No les interesaba acumular


8
—Cuando empezó a trabajar en el telégrafo él andaba en las líneas, en el monte ¿no? ¿Por qué se ponía aquel casco sarakoff y aquellas polainas de cuero?
—Era jefe de inspectores, desde muy joven. Por eso se vino a Navojoa, cuando se creó la red nacional de telégrafos.
—Y no intentó otro modo de ganarse la vida.
—Eso tiene que ver con el desapego a la riqueza que tenían él y sus hermanos. No les interesaba acumular ni tener propiedades. La primera radiodifusora que se iba a instalar en Tijuana se la ofrecieron a él y no la quiso; era la primera concesión.
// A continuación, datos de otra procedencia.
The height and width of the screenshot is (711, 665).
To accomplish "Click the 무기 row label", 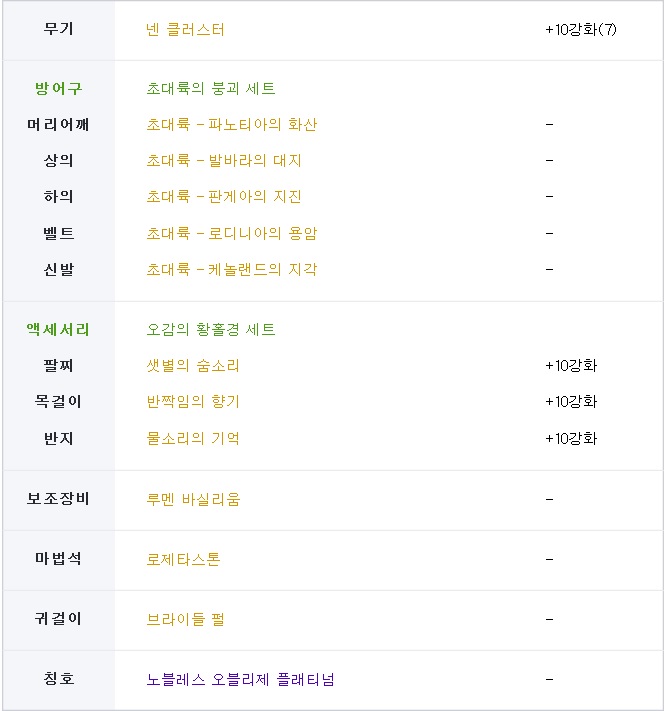I will tap(58, 29).
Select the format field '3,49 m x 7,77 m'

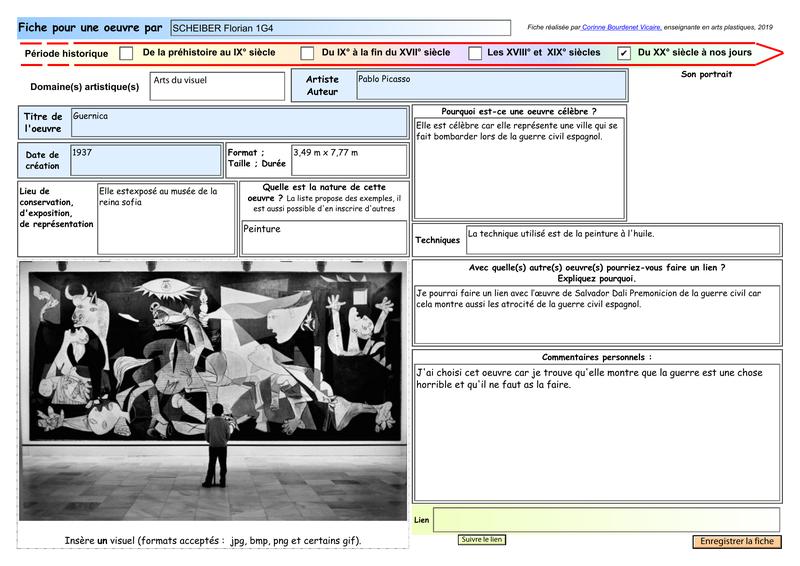click(349, 160)
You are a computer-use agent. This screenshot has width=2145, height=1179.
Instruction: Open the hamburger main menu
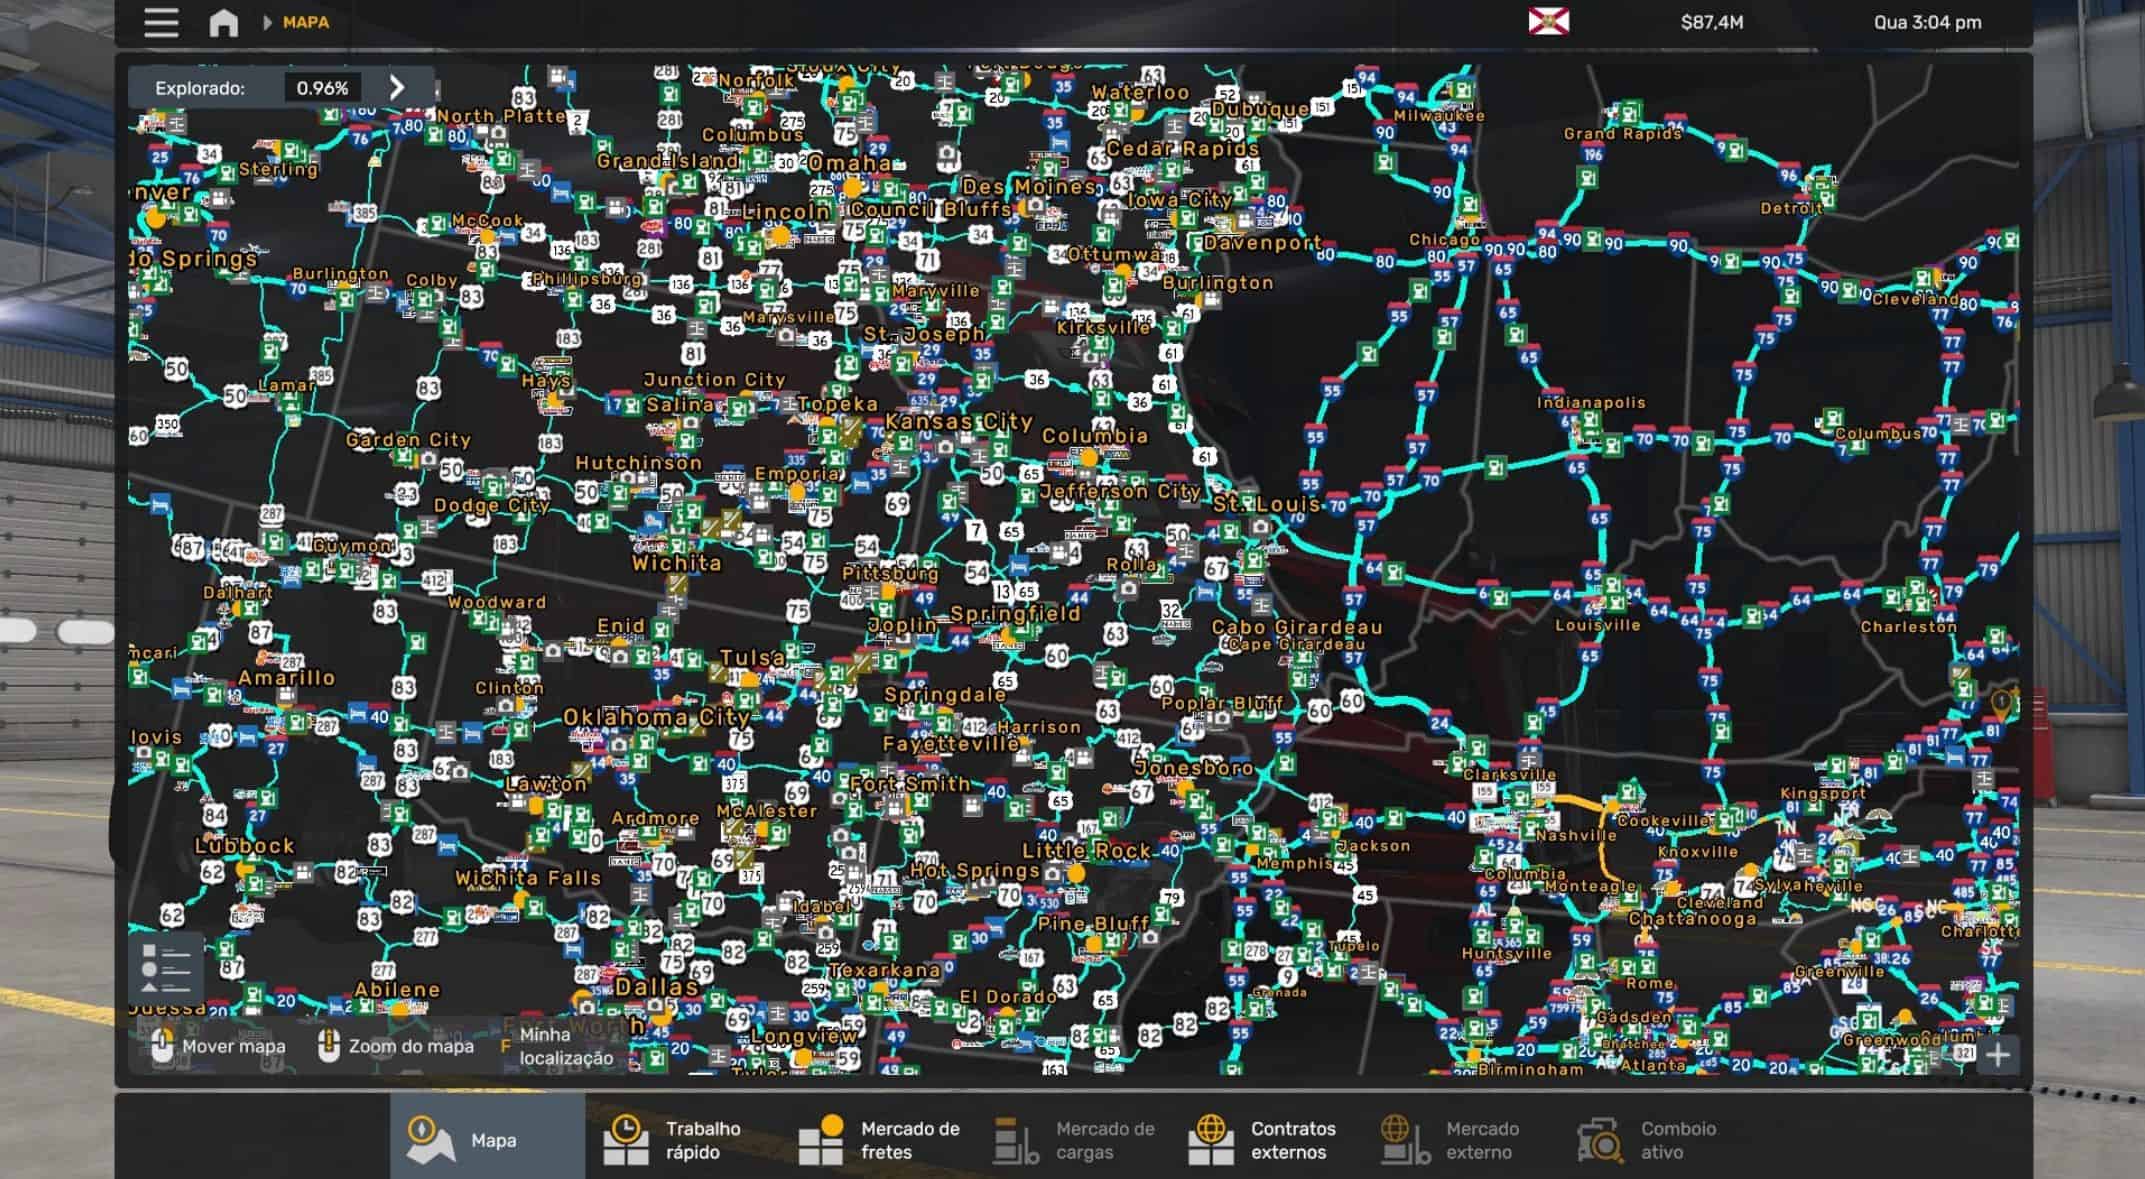(161, 22)
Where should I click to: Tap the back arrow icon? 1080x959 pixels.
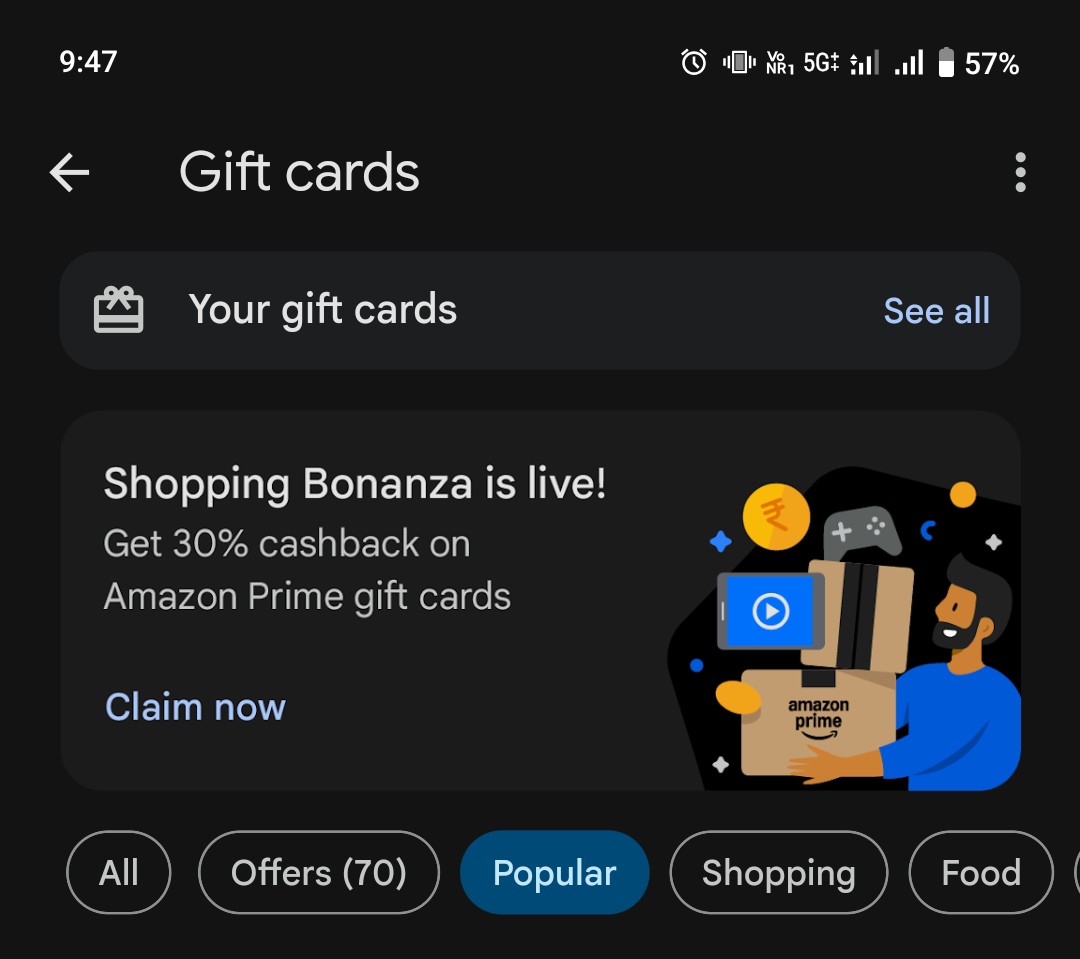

Teniendo las mismas oportunidades que el señor Enciso y el señor Carrasco, no se interesó. Sucedió igual cuando le reservaron un terreno para empleados federales en la colonia Altamira. Le asignaron un lote y dijo no, muchas gracias, ya tengo uno, mejor dénselo a alguien que lo necesite más.
—¿Y mi tío Jorge?
—Había en él una cierta falta de desarrollo mental, pero no en altos grados. A veces actuaba como cualquiera.
—¿Rasgos infantiles?
—Algo así. Sólo que a mi tío Jorge, como en ese tiempo no había terapias, se le trató como a una gente normal.
—¿Anormal?
—Normal. Dicen que es el mejor tratamiento para las personas de ese tipo.
—Nunca se casó.
—Y nunca anduvo de novio. Fue infantil y muy miedoso. Le daban ataques de pánico.
—Caminaba como Henry Fonda.
—Y tenía temporadas en que se volvía más adulto, cuando trabajaba.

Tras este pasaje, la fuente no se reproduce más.